From: Paul E. McKenney
Date: Wed Nov 18 2009 - 19:58:46 EST


On Wed, Nov 18, 2009 at 07:28:26PM -0500, Mathieu Desnoyers wrote:
> * Jason Baron (jbaron@xxxxxxxxxx) wrote:
> > Add text_poke_fixup() which takes a fixup address to where a processor
> > jumps if it hits the modifying address while code modifying.
> > text_poke_fixup() does following steps for this purpose.
> >
> > 1. Setup int3 handler for fixup.
> > 2. Put a breakpoint (int3) on the first byte of modifying region,
> > and synchronize code on all CPUs.
> > 3. Modify other bytes of modifying region, and synchronize code on all CPUs.
> > 4. Modify the first byte of modifying region, and synchronize code
> > on all CPUs.
> > 5. Clear int3 handler.
> >
>
> Hi Masami,
>
> I like the approach and the API is clean.

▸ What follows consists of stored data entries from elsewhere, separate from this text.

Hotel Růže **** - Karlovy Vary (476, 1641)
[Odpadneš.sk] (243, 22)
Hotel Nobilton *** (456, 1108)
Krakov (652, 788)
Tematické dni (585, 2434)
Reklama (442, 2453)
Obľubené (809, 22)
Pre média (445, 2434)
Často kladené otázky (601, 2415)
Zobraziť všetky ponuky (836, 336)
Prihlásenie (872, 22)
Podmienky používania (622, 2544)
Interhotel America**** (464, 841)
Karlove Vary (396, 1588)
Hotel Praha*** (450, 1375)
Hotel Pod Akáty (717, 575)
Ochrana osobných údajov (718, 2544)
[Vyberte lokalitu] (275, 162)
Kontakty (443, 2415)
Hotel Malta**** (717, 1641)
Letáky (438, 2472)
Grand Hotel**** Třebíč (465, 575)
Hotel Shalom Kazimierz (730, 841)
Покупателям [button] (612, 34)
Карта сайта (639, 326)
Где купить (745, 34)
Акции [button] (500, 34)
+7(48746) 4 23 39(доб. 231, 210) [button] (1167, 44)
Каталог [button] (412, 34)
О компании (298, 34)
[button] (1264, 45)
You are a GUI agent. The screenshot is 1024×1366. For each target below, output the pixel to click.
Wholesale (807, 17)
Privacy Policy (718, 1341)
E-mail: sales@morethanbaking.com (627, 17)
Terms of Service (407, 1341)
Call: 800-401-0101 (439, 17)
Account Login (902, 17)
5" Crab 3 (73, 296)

I have intersped comments
> below.
>
> Ingo: I raise a question about text_mutex vs on_each_cpu hangs I
> experienced recently in the message below. Might be worth having a look,
> I suspect this might have caused the hangs Paul McKenney had with his
> past TREE RCU callback migration. I think he did take a mutex in the cpu
> hotplug callbacks and might have used IPIs within that same lock.

Hello, Mathieu,

By "mutex", do you mean "mutex_lock()"? If so, I don't do that from
within the CPU hotplug notifiers. I do spin_lock_irqsave().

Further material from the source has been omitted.